[Records for locating displayed items]
★ ★ ★ ★
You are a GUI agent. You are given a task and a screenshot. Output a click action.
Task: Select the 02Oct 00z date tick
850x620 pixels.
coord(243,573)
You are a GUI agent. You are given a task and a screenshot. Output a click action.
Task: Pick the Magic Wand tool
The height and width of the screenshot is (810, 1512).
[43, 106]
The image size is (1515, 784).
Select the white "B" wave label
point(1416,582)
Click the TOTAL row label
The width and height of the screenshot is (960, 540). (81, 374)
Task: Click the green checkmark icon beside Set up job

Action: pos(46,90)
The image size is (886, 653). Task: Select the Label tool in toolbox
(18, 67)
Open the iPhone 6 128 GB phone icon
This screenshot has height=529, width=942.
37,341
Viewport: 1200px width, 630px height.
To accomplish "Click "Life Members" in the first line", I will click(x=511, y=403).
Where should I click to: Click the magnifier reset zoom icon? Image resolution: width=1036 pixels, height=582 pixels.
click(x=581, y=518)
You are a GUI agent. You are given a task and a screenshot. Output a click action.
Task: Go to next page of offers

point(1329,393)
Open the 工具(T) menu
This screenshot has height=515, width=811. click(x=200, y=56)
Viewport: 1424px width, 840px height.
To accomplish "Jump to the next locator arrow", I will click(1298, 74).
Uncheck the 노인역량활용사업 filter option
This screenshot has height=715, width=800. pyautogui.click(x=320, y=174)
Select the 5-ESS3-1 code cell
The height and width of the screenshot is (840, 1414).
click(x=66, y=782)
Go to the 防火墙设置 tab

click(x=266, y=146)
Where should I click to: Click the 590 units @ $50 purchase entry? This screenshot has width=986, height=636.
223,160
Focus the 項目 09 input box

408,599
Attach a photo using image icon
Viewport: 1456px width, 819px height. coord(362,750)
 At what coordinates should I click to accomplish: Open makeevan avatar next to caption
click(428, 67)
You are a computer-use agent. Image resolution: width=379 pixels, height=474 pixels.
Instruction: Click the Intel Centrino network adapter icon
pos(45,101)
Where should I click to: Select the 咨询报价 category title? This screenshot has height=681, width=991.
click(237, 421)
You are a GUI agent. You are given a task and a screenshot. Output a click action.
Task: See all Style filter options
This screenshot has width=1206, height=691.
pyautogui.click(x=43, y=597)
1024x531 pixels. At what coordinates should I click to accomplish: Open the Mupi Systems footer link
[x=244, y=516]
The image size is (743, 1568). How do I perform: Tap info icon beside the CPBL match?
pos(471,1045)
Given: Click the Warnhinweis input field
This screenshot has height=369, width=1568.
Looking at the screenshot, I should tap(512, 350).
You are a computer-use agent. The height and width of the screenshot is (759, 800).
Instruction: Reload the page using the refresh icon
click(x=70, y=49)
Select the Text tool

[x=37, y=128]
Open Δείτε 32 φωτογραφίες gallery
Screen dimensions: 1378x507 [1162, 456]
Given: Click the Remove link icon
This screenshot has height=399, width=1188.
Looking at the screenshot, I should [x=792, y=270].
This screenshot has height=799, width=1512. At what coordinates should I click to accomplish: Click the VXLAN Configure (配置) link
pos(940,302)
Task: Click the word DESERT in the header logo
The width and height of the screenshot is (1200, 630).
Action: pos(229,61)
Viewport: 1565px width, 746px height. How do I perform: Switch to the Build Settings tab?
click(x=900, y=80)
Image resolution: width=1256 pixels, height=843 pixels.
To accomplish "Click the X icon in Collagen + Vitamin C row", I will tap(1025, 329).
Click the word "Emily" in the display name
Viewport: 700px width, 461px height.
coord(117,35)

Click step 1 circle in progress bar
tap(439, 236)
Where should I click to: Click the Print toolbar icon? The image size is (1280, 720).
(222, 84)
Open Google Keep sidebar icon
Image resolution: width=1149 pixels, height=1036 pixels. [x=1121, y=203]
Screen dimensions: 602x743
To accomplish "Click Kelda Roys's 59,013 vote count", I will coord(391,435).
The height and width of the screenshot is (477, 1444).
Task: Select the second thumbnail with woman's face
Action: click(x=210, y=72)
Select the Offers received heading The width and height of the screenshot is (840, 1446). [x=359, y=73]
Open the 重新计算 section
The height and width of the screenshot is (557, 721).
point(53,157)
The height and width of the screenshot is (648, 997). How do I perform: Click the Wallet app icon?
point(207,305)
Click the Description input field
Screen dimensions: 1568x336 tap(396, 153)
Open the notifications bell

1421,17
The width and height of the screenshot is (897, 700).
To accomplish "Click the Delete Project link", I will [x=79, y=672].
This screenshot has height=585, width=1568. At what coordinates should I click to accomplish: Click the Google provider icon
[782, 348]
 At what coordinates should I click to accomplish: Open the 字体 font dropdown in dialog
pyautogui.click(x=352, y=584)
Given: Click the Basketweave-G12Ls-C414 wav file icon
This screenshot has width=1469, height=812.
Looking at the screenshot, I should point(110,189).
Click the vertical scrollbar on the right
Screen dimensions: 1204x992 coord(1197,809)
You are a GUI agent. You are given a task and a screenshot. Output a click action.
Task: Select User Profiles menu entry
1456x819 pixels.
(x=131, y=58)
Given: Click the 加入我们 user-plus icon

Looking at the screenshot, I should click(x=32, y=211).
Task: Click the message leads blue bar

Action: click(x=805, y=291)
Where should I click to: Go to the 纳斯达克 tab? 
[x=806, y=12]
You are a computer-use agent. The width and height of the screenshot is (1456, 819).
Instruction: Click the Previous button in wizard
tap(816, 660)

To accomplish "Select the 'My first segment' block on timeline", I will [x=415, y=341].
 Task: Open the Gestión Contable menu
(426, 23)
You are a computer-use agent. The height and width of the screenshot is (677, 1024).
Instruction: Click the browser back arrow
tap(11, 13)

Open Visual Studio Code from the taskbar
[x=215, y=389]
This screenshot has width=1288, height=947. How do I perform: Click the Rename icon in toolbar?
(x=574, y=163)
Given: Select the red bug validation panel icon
★ ★ ★ ★
What is required :: List every line of the rows above that contains the string "Select". Matching is case-sensitive.

Task output ::
Task: Select the 02Oct 00z date tick
Select the white "B" wave label
The image size is (886, 653). Task: Select the Label tool in toolbox
Select the 5-ESS3-1 code cell
Where should I click to: Select the 咨询报价 category title? This screenshot has height=681, width=991.
Select the Text tool
Task: Select the second thumbnail with woman's face
Select the Offers received heading The width and height of the screenshot is (840, 1446). [x=359, y=73]
Task: Select User Profiles menu entry
To accomplish "Select the 'My first segment' block on timeline", I will [x=415, y=341].
Given: Select the red bug validation panel icon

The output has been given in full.